Thank you for your kind reply; I wish you well.
 
Hello Jan, good to see you here.
I'm sorry that you failed in your attempt to do a historical ship. I know that is not your main interest. Japanese modern warships is a whole other league. Don't admire my skills. They are extremely limited. I would never be able to make cruisers like you do. Each his own territory. But did you start with a simple model or did you at once go for a three decked ship? Always start simple...
If you want I can send you some simple stuff to practice.
Oh, by the way, I did spend some years in the Scheepvaartmuseum as their guest during the rebuild of the Rijksmuseum, but the latter was my employer for 23 years and it was the best time of my life.
Good luck!
Hi Ab, I think the big difference between a historical and "modern" ship is the extreem hull shape of a historical ship. I would be glad if you could send me some simple stuff.
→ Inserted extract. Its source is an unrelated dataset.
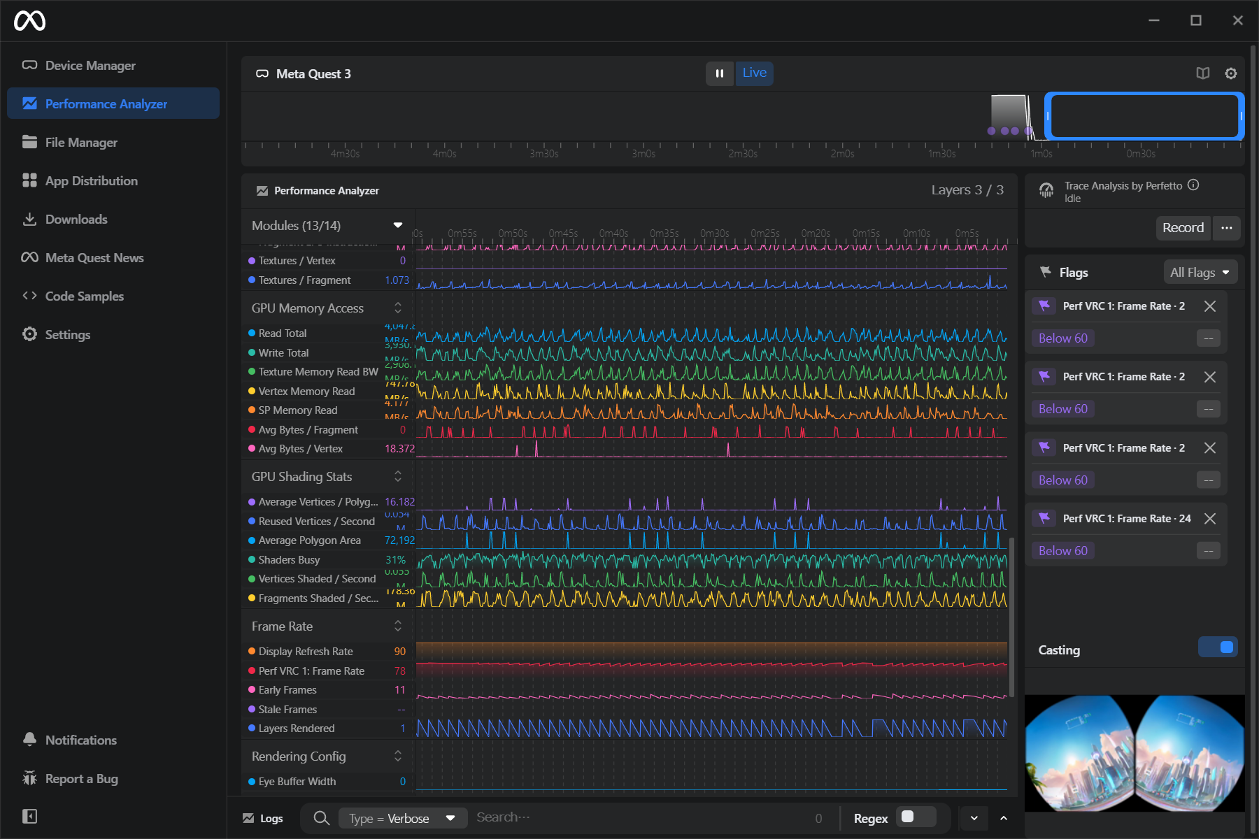Go to File Manager
The width and height of the screenshot is (1259, 839).
click(81, 143)
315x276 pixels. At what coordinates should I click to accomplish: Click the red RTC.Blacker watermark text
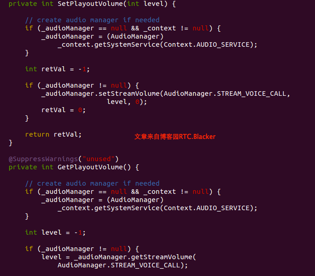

Sorry about my mistake about the Rijksmuseum. I would like to try a simple model first though.
 
Wonderful pictures and of course model. But the most part I can see. If you don't tell it is paper you can't see. Congrats with the completion of this beautiful model.
 
Dear Ab - Once again you have captured the true essence ( or at least that which we believe is the true essence, through history and meticulous research) of a 17th Century Dutch vessel. Judging by the stern ornamentation, you have depicted a model of Hoorn, but which one in particular?
 
just wonderful - the model and also the photos - great work by you both
 
Dear Ab - Once again you have captured the true essence ( or at least that which we believe is the true essence, through history and meticulous research) of a 17th Century Dutch vessel. Judging by the stern ornamentation, you have depicted a model of Hoorn, but which one in particular?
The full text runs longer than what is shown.